I have been in the field of Channel & Digital Marketing for 10+ years. My last experience was at PTC, a 3D & IoT software company. I spent 6 years there, having different roles and responsibilities from business development in EMEA to WW Director of Channel Marketing. 6-great-years… and I felt it was now time for me to move on and take-up on a new challenge…
Microsoft as always been to me “the” partner-friendly company any B2B Digital Marketer could dream off. One of the largest partner ecosystem on earth with 600 000-plus members and probably the most mature partner program in the industry (MPN), combined with a promising new CEO vision. A friend of mine, my “insider”, who has worked there for years now, has confirmed to me the new dynamic and great potential there.
That was it! My decision was made. It was time for me to move on. Since no relevant job for me were listed on the company website, I decided to take an alternative path by finding an executive sponsor that could help me identify the right opportunity. After using LinkedIn Search features combined with some online researches, I did find someone that would match my area of expertise (let’s call her “Ms. X”).
Here is the InMail I sent her:
Hello Ms. X.,
Currently WW Director of Channel Marketing at PTC, I am responsible for setting-up and rolling-out the marketing strategy for our partners globally.
Greatly interested by the new dynamic within Microsoft (i.e. Azure Cloud, reloaded partner strategy, CEO vision) and considering your role as the [Job Role], I would like to discuss with you regarding upcoming channel marketing opportunities that could raise inside your organization.
Would you be available to discuss at your earliest convenience?
Best regards, Clement Donzel
I eventually got a reply 15 days later. She was thanking me for making the connection and due to busy agenda, asked me to send to her professional email my resume and few lines on what I was looking for.
2 months after, I got my first interview, followed by 2 additional ones. Each of the 3 interviewers asked me how I knew Ms. X. This is when I realize the importance of making the right connection at the right level, as she had forwarded my resume internally. It was just a game changer. I did get through the interview process which confirmed my strong motivation to join Microsoft. My « insider friend » who happened to be an ex-colleague as well send a recommendation email to my potential new boss, to confirm I would fit in the job and in the company culture.
In April 2016, I was in, thanks to a real motivation, the strong support from my insider friend, the connection with the right executive sponsor (I’d like to thank her particularly as she has been very kind and supportive all the way!), my manager who believed in me, and of course some luck!
My (humble) recommendations for applying to (almost) any job using basic Social Selling tactics…
- Update your profile: LinkedIn is your living resume, so update it, make sure you summarize on your profile what set you aside, get recommendations to validate your past experiences, set a professional profile picture, etc.
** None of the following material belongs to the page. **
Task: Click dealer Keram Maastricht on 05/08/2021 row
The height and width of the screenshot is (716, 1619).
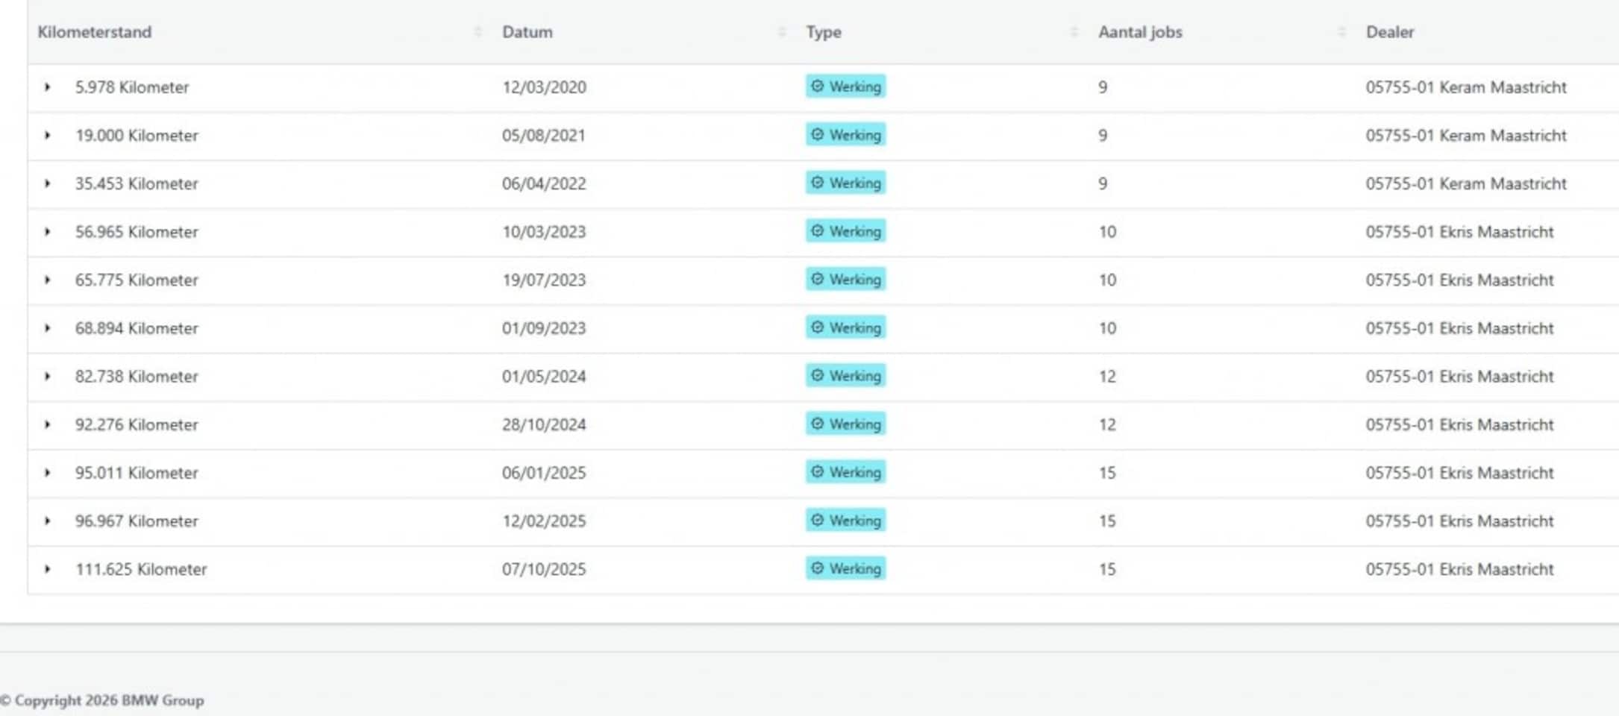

LinkedIn has a great step-by-step enhancement feature called Profile Strength that let you optimize your page. Do not reach out to anyone until you reach 90-100% of profile completion.
- Get an insider: A champion inside the company who could share the culture and values, insights on the company strategy, and on the job role.
- Stick to your field of expertise: If you have spent 10 years in channel marketing but want to become a finance officer, you have better chance to get into those large corporations as a channel marketer. Beauty if that those corporation encourage internal moves if you desire, with the right training and learning paths associated. But they will hire you for your expertise and your attitude (but I am not an HR guy, so will let that topic to HR experts 😊).
- The right place: LinkedIn for me was a no brainer, being a “B2B digital marketer”, but a photographer would probably have better chance to be discovered showcasing his art on Instagram… Find the right place for you.
- Get an executive sponsor – Someone in your area of expertise! Make the message personalized (why should they care about your application), to the point (those people are bombarded by unsolicited messages), relevant (do your skills match their area of expertise and responsibilities), and ideally try to reference someone you have in common (a very important factor in social selling).
- Be smart : You have one shot only. Do not send “reminder InMail” if the person did not respond to you. Identify a handful of strategic contacts at most, do not spam the entire company or you will just get marked as a desperate person and it could impact your reputation. At the end of the day, all the resumes fall on HR desk, so do not gamble your chance by spamming employees.
- About the timing: I was lucky enough that Microsoft got a job opening that was matching my area of expertise. You will for sure increase your chance of success by applying to an existing job opening, but don’t just rely on those websites. We are in a fast-moving market and opportunities raise every day!
Here at Microsoft, we do have Social Selling initiatives, but Social Selling is not just about selling to your customer base or finding new customers, it is also a fantastic way to sell yourself, using very basic Social Selling tactics 😊.
Today, I help Microsoft partners transform and digitalize their marketing strategy, which includes rolling-out Social Selling programs, training and support to measure performance and business impact. Don’t know where to start? Measuring internally your SSI score against your colleagues can be a great first step to increase social engagement and employee-generated content, whether you are a marketing, technical or sales person.
Ready for going social?
That’s all folks… for now 😊.
PS: this article has not been endorsed by my HR department in anyway and could not guarantee any success joining Microsoft or any other company. This reflects my own experience only.